Jeremy Corbyn was today under growing pressure to “come off the fence” on Brexit and abandon his strategy of “deliberate ambiguity” about leaving the European Union.

Writing in tonight’s Evening Standard, former Labour shadow chancellor Chris Leslie said: “A sheepish silence in the hope that Brexit will just pass us by will not work any longer.”

Calling on Labour’s leader to whip the 262 Labour MPs behind a job-saving vote to keep Britain in the EU customs union, he said it would be “unforgivable” to do nothing in the face of evidence that the poor would be hit hardest from leaving the frictionless trading bloc.

“Taking a path of deliberate ambiguity in the hope we won’t offend anyone is not the principled stance that the vast majority of Labour’s membership expect from this leadership team,” writes Mr Leslie.

“This is the defining issue of our times and it is not going to go away. We have a responsibility to prevent the austerity that will hit the poorest hardest.”

Other senior Labour figures also warned that Labour’s new mass membership of idealistic young activists would become disillusioned if Mr Corbyn failed to act in case he offended Leave voters in the party’s old heartlands.

Former shadow communities secretary Emma Reynolds urged Mr Corbyn to let the membership vote on a Brexit strategy. “Jeremy Corbyn has always been keen on involving party members in policy-making so I don’t see why not, and we should discuss it at our next party conference because we didn’t discuss it last year. “

Will Dry, of pressure group Our Future, Our Choice said Labour’s stance was “morally dubious and politically empty”. He said most young Labour activists assumed Mr Corbyn was opposed to Brexit and would be disenchanted if he did not fight it.

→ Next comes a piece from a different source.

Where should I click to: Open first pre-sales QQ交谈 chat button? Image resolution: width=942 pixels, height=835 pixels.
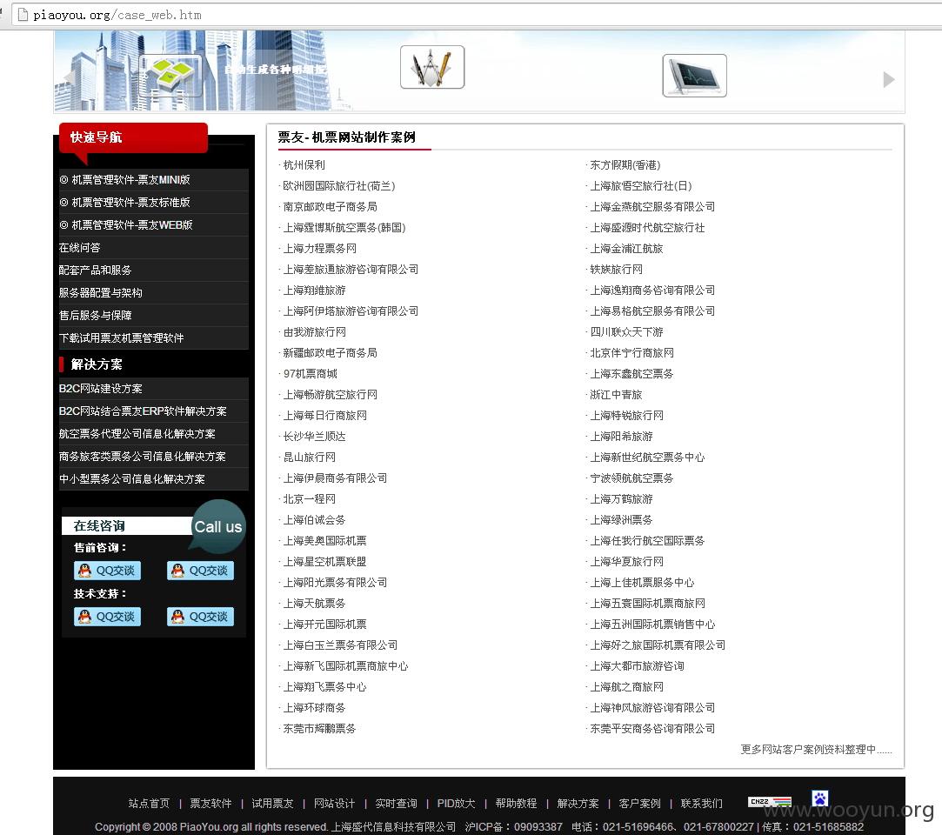pos(108,571)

Meanwhile, Australia officials today warned that a customs union with the EU would hamper a future trade deal with the UK.

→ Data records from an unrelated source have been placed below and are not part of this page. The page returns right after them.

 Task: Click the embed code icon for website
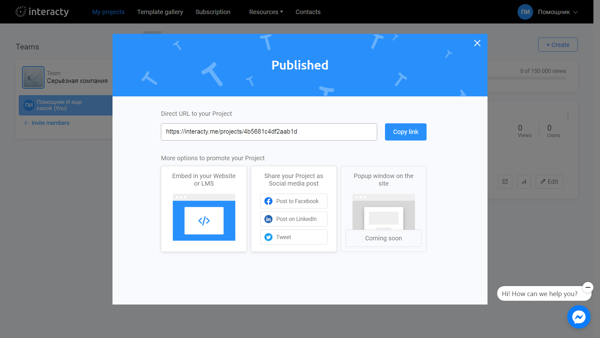203,220
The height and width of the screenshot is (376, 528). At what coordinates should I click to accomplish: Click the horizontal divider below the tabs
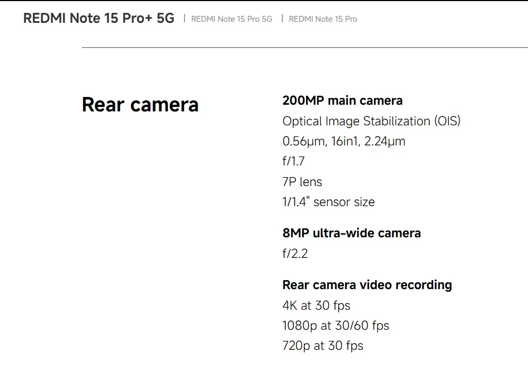[x=304, y=48]
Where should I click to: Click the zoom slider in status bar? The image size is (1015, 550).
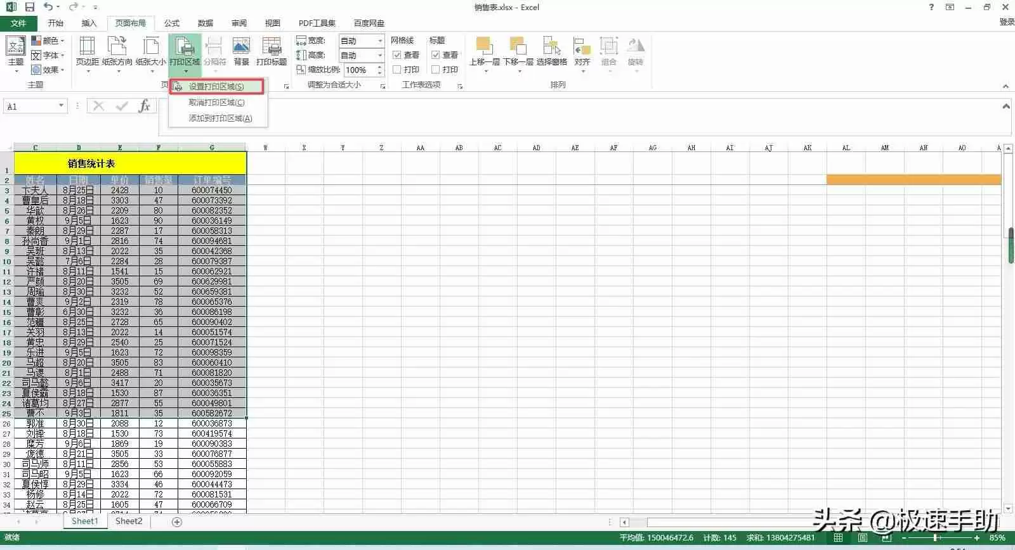(x=936, y=538)
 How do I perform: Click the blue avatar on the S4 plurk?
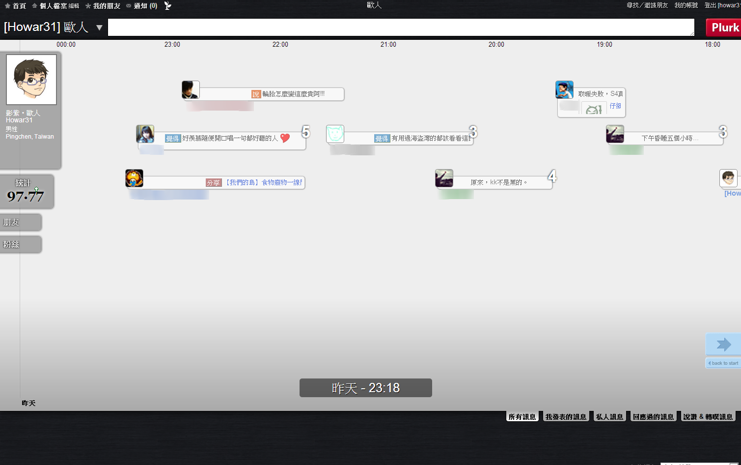tap(564, 90)
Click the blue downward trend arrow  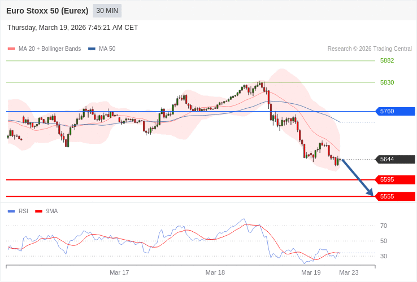click(x=357, y=178)
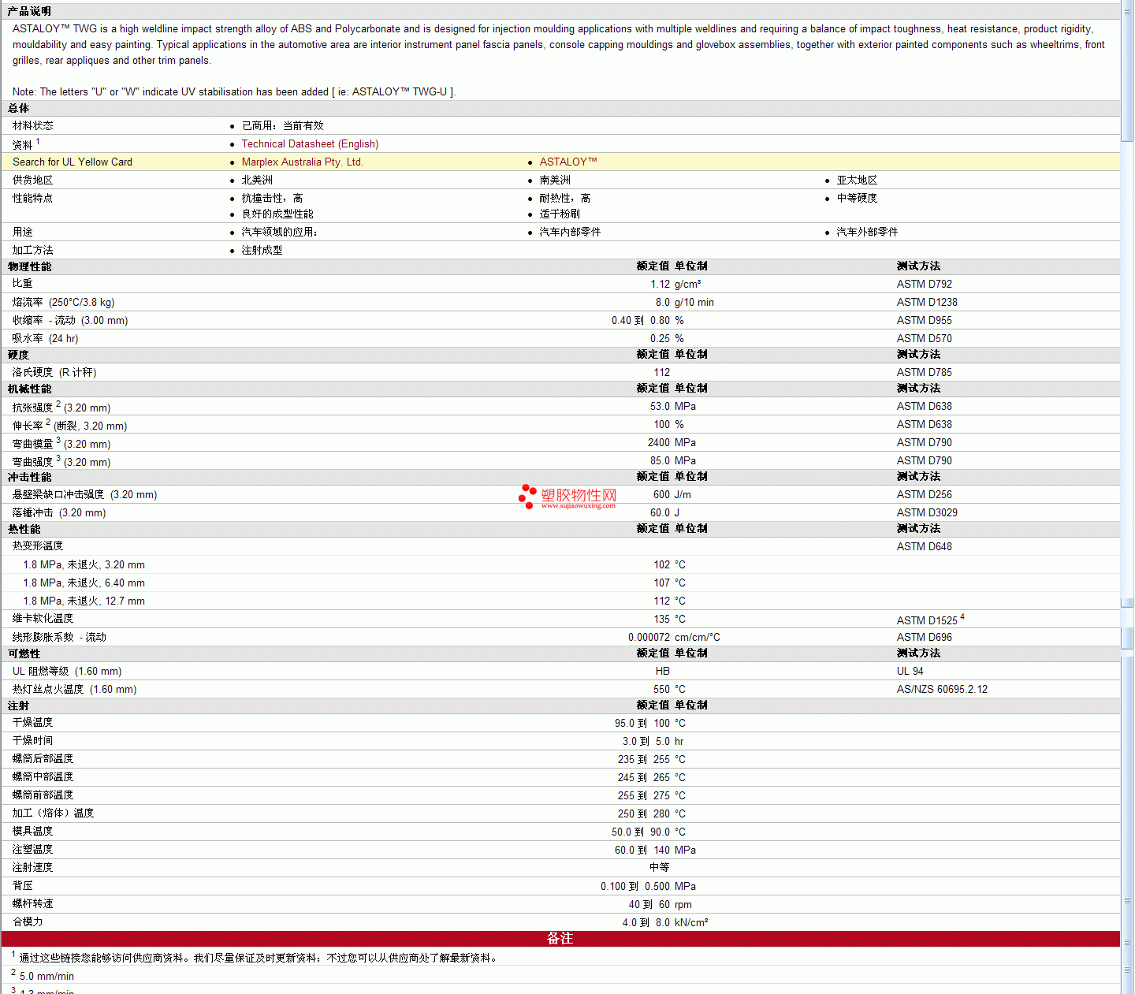Click the Search for UL Yellow Card row label

[73, 162]
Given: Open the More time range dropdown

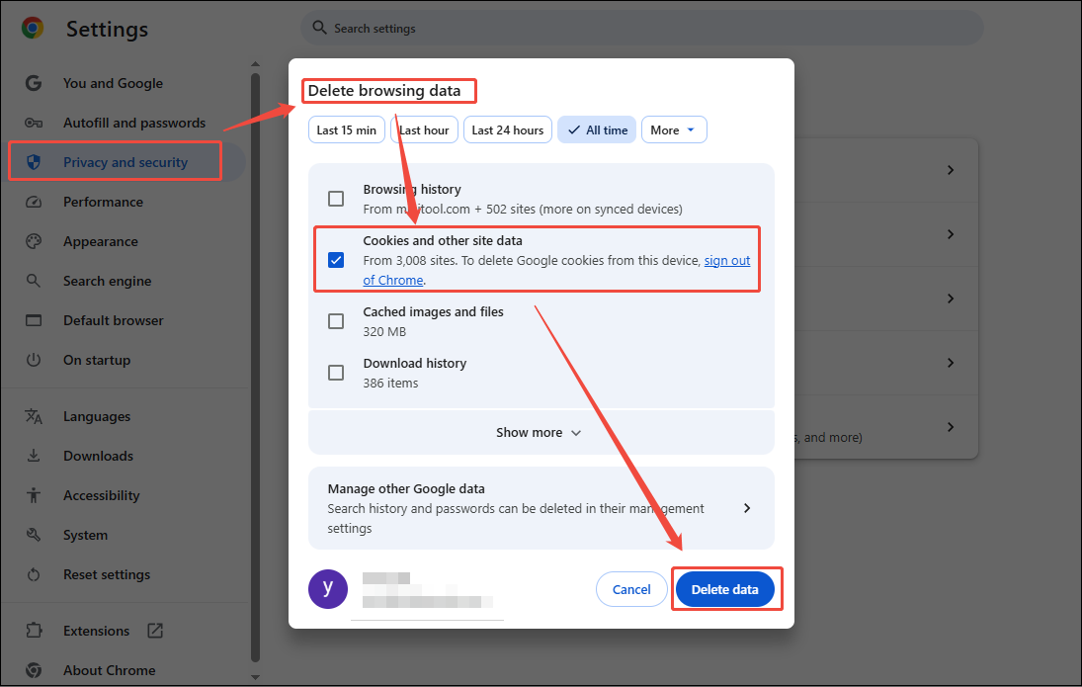Looking at the screenshot, I should (x=674, y=129).
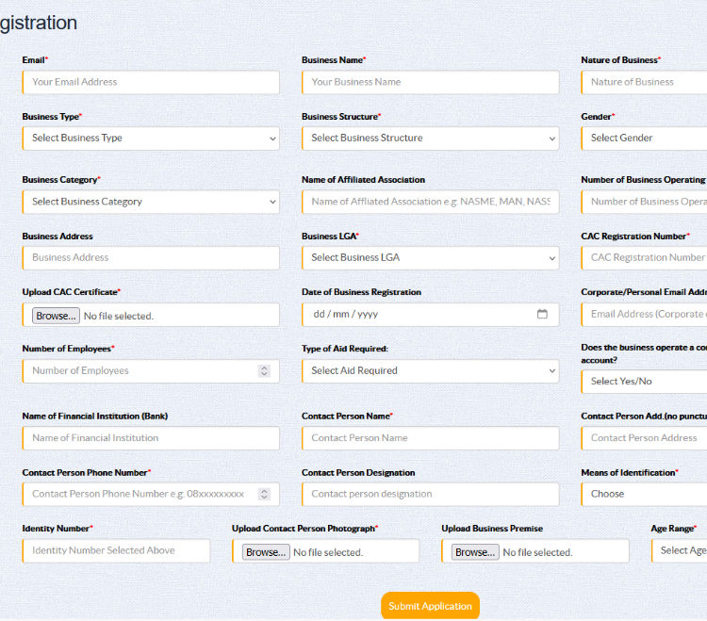707x621 pixels.
Task: Click the Contact Person Designation field
Action: 430,494
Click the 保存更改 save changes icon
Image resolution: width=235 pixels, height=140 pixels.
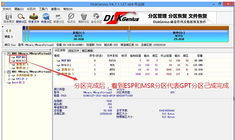(x=9, y=18)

High Commissioner Alexander Downer said the two countries could do “substantially” more trade but only if Britain was free from EU rules.

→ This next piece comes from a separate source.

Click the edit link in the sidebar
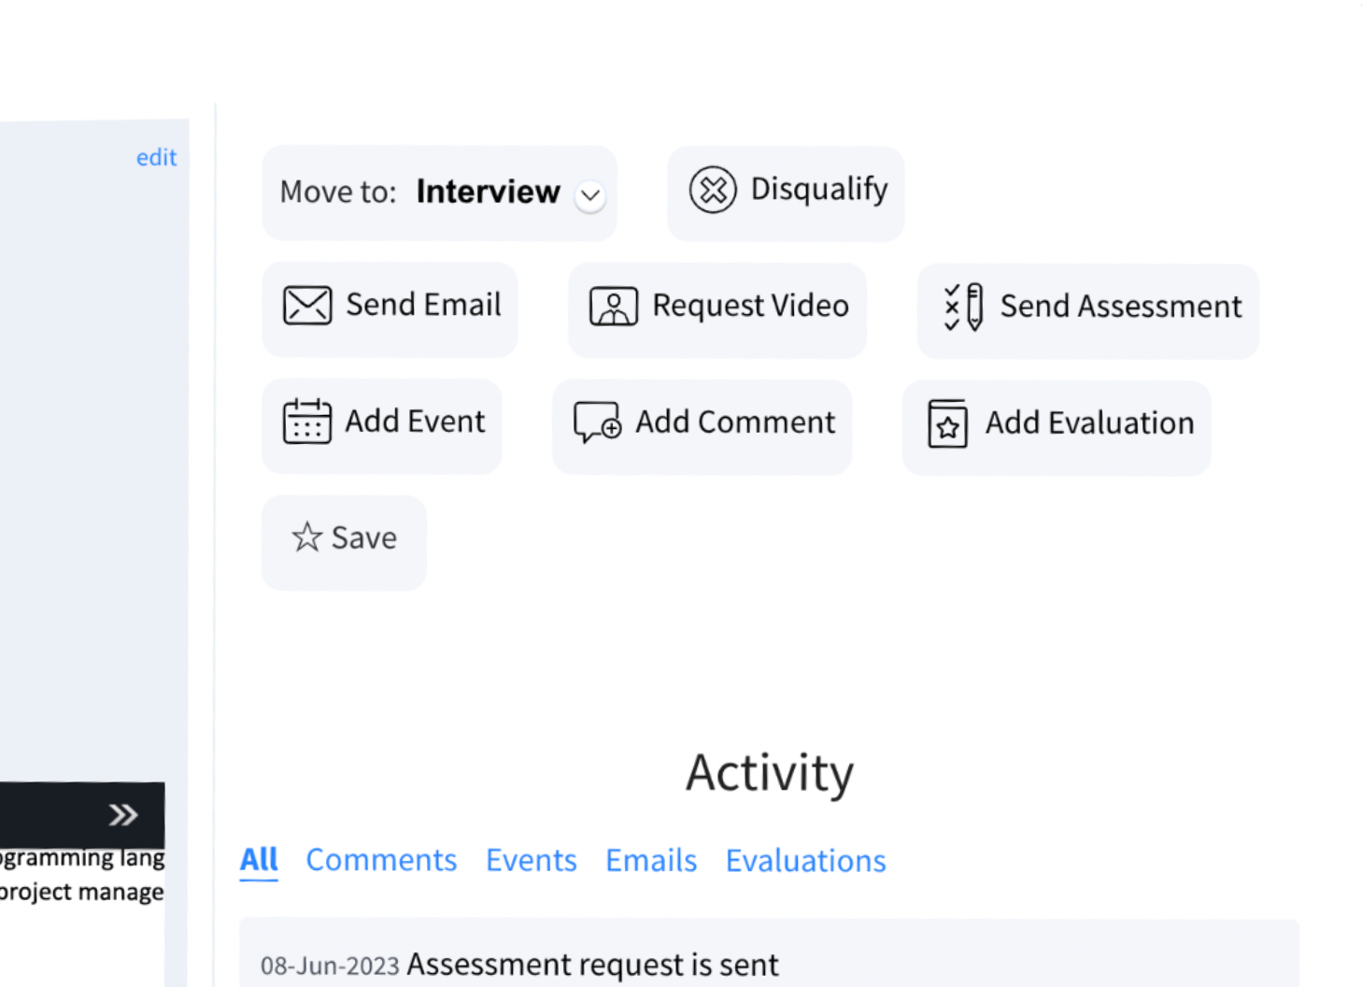The image size is (1362, 987). tap(155, 156)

“If you remain in the customs union then you would have no control over an independent trade policy,” he told the BBC’s Today.

A poll last week revealed Labour’s vote share would tumble from around 42 per cent to just 30 per cent if the party was seen to side with Conservatives in going ahead with Brexit – allowing the Tories to win a general election with a 12-point lead.

It comes as plans for a Commons vote instructing Mrs May to try to stay in the EU customs union were announced by former shadow business minister Chuka Umunna and Tory former Business Minister Anna Soubry.

In a bid to regain the initiative on Brexit after weeks of public Cabinet tensions, the Prime Minister is preparing two keynote addresses this month.

Speeches will also be made by three Brexiteers – Foreign Secretary Boris Johnson, Brexit Secretary David Davis, and International Trade Secretary Liam Fox – plus Remain-backer David Lidington, the Cabinet Office Minister.

Mrs May’s first address on post-Brexit UK-EU security will be made in Germany next Saturday.

Another speech in three weeks will set out her negotiating stance, following a special “away day” summit of the “Brexit war Cabinet” at Chequers.

Mrs May met Irish premier Leo Varadkar today for talks on ending the 13-month political stalemate in Northern Ireland. They were also likely to discuss how to avoid a hard border in Northern Ireland.

Britain should unilaterally abolish tariffs to give it an edge in Brexit talks and drive down prices for consumers, a new report from the Policy Exchange think tank said.